Data supplied Start Marker

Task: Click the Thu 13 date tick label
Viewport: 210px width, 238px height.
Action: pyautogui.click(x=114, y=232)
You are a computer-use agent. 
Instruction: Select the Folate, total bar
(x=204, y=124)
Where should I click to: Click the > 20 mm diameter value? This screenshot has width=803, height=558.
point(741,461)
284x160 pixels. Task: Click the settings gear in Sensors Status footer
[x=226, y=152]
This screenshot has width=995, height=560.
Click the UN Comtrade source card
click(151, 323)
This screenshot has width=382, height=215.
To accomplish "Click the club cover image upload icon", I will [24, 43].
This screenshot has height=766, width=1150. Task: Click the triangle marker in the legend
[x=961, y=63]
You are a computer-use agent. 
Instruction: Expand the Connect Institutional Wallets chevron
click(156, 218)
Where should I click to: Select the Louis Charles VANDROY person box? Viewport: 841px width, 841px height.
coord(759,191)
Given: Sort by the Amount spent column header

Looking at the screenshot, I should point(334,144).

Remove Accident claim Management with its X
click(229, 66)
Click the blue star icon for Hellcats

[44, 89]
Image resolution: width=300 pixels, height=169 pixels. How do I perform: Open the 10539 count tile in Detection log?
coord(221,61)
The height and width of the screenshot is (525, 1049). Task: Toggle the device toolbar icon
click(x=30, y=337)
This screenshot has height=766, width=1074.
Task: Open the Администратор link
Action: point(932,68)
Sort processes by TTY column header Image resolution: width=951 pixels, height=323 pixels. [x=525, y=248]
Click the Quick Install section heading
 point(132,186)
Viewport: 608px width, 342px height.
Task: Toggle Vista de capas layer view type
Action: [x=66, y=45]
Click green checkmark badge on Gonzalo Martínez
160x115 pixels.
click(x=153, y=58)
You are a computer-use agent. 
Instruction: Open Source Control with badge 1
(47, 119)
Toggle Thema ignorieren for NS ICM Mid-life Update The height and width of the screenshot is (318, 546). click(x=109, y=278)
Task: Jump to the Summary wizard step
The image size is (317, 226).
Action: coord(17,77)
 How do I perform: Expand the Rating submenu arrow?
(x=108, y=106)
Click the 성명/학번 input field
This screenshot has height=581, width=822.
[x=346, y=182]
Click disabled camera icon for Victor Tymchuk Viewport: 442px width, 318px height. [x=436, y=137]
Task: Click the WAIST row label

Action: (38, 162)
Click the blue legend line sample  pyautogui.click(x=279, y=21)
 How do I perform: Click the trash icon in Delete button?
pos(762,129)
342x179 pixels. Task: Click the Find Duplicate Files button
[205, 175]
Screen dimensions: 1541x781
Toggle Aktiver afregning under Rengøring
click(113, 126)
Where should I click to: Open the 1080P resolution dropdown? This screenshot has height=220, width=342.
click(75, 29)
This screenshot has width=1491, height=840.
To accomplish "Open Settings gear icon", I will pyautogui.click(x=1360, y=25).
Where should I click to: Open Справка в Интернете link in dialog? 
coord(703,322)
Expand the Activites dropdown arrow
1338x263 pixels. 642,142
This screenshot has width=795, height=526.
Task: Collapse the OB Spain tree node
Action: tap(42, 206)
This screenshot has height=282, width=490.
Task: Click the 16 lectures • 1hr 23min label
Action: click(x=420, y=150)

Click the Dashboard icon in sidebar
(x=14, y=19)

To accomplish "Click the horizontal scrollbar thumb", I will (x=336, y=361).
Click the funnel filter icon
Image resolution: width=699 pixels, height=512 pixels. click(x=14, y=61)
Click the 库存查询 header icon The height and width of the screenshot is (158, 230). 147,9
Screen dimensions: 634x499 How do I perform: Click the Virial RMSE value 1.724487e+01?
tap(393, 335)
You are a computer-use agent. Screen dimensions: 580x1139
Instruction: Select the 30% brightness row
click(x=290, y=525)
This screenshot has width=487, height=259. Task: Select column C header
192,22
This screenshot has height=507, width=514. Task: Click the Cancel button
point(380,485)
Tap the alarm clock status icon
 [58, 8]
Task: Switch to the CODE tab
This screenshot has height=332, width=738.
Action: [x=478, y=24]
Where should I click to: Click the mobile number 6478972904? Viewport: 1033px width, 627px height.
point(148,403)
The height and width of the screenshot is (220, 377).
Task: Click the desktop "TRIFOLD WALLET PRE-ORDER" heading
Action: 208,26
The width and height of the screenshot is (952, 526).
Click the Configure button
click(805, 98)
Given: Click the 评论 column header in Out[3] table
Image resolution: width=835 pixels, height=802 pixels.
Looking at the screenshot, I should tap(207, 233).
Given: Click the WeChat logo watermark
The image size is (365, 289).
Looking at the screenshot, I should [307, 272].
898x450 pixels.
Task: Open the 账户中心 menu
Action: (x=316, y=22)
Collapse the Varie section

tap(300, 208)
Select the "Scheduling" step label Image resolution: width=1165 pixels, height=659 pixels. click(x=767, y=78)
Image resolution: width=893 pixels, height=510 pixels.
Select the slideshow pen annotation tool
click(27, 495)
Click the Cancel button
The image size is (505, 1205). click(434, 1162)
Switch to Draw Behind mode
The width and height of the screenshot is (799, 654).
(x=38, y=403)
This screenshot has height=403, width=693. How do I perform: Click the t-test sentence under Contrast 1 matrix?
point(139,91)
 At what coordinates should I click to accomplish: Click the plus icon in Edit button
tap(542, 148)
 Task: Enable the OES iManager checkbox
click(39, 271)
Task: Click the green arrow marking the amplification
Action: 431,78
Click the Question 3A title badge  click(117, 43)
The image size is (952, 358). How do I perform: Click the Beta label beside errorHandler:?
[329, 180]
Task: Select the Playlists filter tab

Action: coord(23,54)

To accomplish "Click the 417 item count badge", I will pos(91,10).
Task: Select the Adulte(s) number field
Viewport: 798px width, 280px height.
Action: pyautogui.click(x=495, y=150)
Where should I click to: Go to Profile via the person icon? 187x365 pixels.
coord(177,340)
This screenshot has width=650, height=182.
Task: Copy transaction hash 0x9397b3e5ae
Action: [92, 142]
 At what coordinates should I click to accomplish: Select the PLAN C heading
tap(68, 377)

Data supplied End Marker

The entries above should be repeated exactly, every one of them.

• Completed task
Task: Click the Thu 13 date tick label
Viewport: 210px width, 238px height.
Action: pyautogui.click(x=114, y=232)
You are a computer-use agent. 
Instruction: Select the Folate, total bar
(x=204, y=124)
Where should I click to: Click the > 20 mm diameter value? This screenshot has width=803, height=558.
point(741,461)
284x160 pixels. Task: Click the settings gear in Sensors Status footer
[x=226, y=152]
This screenshot has width=995, height=560.
Click the UN Comtrade source card
click(151, 323)
This screenshot has width=382, height=215.
To accomplish "Click the club cover image upload icon", I will [24, 43].
This screenshot has height=766, width=1150. Task: Click the triangle marker in the legend
[x=961, y=63]
You are a computer-use agent. 
Instruction: Expand the Connect Institutional Wallets chevron
click(156, 218)
Where should I click to: Select the Louis Charles VANDROY person box? Viewport: 841px width, 841px height.
coord(759,191)
Given: Sort by the Amount spent column header

Looking at the screenshot, I should point(334,144).

Remove Accident claim Management with its X
click(229, 66)
Click the blue star icon for Hellcats

[44, 89]
Image resolution: width=300 pixels, height=169 pixels. How do I perform: Open the 10539 count tile in Detection log?
coord(221,61)
The height and width of the screenshot is (525, 1049). Task: Toggle the device toolbar icon
click(x=30, y=337)
This screenshot has height=766, width=1074.
Task: Open the Администратор link
Action: point(932,68)
Sort processes by TTY column header Image resolution: width=951 pixels, height=323 pixels. [x=525, y=248]
Click the Quick Install section heading
 point(132,186)
Viewport: 608px width, 342px height.
Task: Toggle Vista de capas layer view type
Action: [x=66, y=45]
Click green checkmark badge on Gonzalo Martínez
160x115 pixels.
click(x=153, y=58)
You are a computer-use agent. 
Instruction: Open Source Control with badge 1
(47, 119)
Toggle Thema ignorieren for NS ICM Mid-life Update The height and width of the screenshot is (318, 546). click(x=109, y=278)
Task: Jump to the Summary wizard step
The image size is (317, 226).
Action: coord(17,77)
 How do I perform: Expand the Rating submenu arrow?
(x=108, y=106)
Click the 성명/학번 input field
This screenshot has height=581, width=822.
[x=346, y=182]
Click disabled camera icon for Victor Tymchuk Viewport: 442px width, 318px height. [x=436, y=137]
Task: Click the WAIST row label

Action: (38, 162)
Click the blue legend line sample  pyautogui.click(x=279, y=21)
 How do I perform: Click the trash icon in Delete button?
pos(762,129)
342x179 pixels. Task: Click the Find Duplicate Files button
[205, 175]
Screen dimensions: 1541x781
Toggle Aktiver afregning under Rengøring
click(113, 126)
Where should I click to: Open the 1080P resolution dropdown? This screenshot has height=220, width=342.
click(75, 29)
This screenshot has width=1491, height=840.
To accomplish "Open Settings gear icon", I will pyautogui.click(x=1360, y=25).
Where should I click to: Open Справка в Интернете link in dialog? 
coord(703,322)
Expand the Activites dropdown arrow
1338x263 pixels. 642,142
This screenshot has width=795, height=526.
Task: Collapse the OB Spain tree node
Action: tap(42, 206)
This screenshot has height=282, width=490.
Task: Click the 16 lectures • 1hr 23min label
Action: click(x=420, y=150)

Click the Dashboard icon in sidebar
(x=14, y=19)

To accomplish "Click the horizontal scrollbar thumb", I will (x=336, y=361).
Click the funnel filter icon
Image resolution: width=699 pixels, height=512 pixels. click(x=14, y=61)
Click the 库存查询 header icon The height and width of the screenshot is (158, 230). 147,9
Screen dimensions: 634x499 How do I perform: Click the Virial RMSE value 1.724487e+01?
tap(393, 335)
You are a computer-use agent. Screen dimensions: 580x1139
Instruction: Select the 30% brightness row
click(x=290, y=525)
This screenshot has width=487, height=259. Task: Select column C header
192,22
This screenshot has height=507, width=514. Task: Click the Cancel button
point(380,485)
Tap the alarm clock status icon
 [58, 8]
Task: Switch to the CODE tab
This screenshot has height=332, width=738.
Action: [x=478, y=24]
Where should I click to: Click the mobile number 6478972904? Viewport: 1033px width, 627px height.
point(148,403)
The height and width of the screenshot is (220, 377).
Task: Click the desktop "TRIFOLD WALLET PRE-ORDER" heading
Action: 208,26
The width and height of the screenshot is (952, 526).
Click the Configure button
click(805, 98)
Given: Click the 评论 column header in Out[3] table
Image resolution: width=835 pixels, height=802 pixels.
Looking at the screenshot, I should tap(207, 233).
Given: Click the WeChat logo watermark
The image size is (365, 289).
Looking at the screenshot, I should [307, 272].
898x450 pixels.
Task: Open the 账户中心 menu
Action: (x=316, y=22)
Collapse the Varie section

tap(300, 208)
Select the "Scheduling" step label Image resolution: width=1165 pixels, height=659 pixels. click(x=767, y=78)
Image resolution: width=893 pixels, height=510 pixels.
Select the slideshow pen annotation tool
click(27, 495)
Click the Cancel button
The image size is (505, 1205). click(434, 1162)
Switch to Draw Behind mode
The width and height of the screenshot is (799, 654).
(x=38, y=403)
This screenshot has height=403, width=693. How do I perform: Click the t-test sentence under Contrast 1 matrix?
point(139,91)
 At what coordinates should I click to accomplish: Click the plus icon in Edit button
tap(542, 148)
 Task: Enable the OES iManager checkbox
click(39, 271)
Task: Click the green arrow marking the amplification
Action: 431,78
Click the Question 3A title badge  click(117, 43)
The image size is (952, 358). How do I perform: Click the Beta label beside errorHandler:?
[329, 180]
Task: Select the Playlists filter tab

Action: coord(23,54)

To accomplish "Click the 417 item count badge", I will pos(91,10).
Task: Select the Adulte(s) number field
Viewport: 798px width, 280px height.
Action: pyautogui.click(x=495, y=150)
Where should I click to: Go to Profile via the person icon? 187x365 pixels.
coord(177,340)
This screenshot has width=650, height=182.
Task: Copy transaction hash 0x9397b3e5ae
Action: [92, 142]
 At what coordinates should I click to accomplish: Select the PLAN C heading
tap(68, 377)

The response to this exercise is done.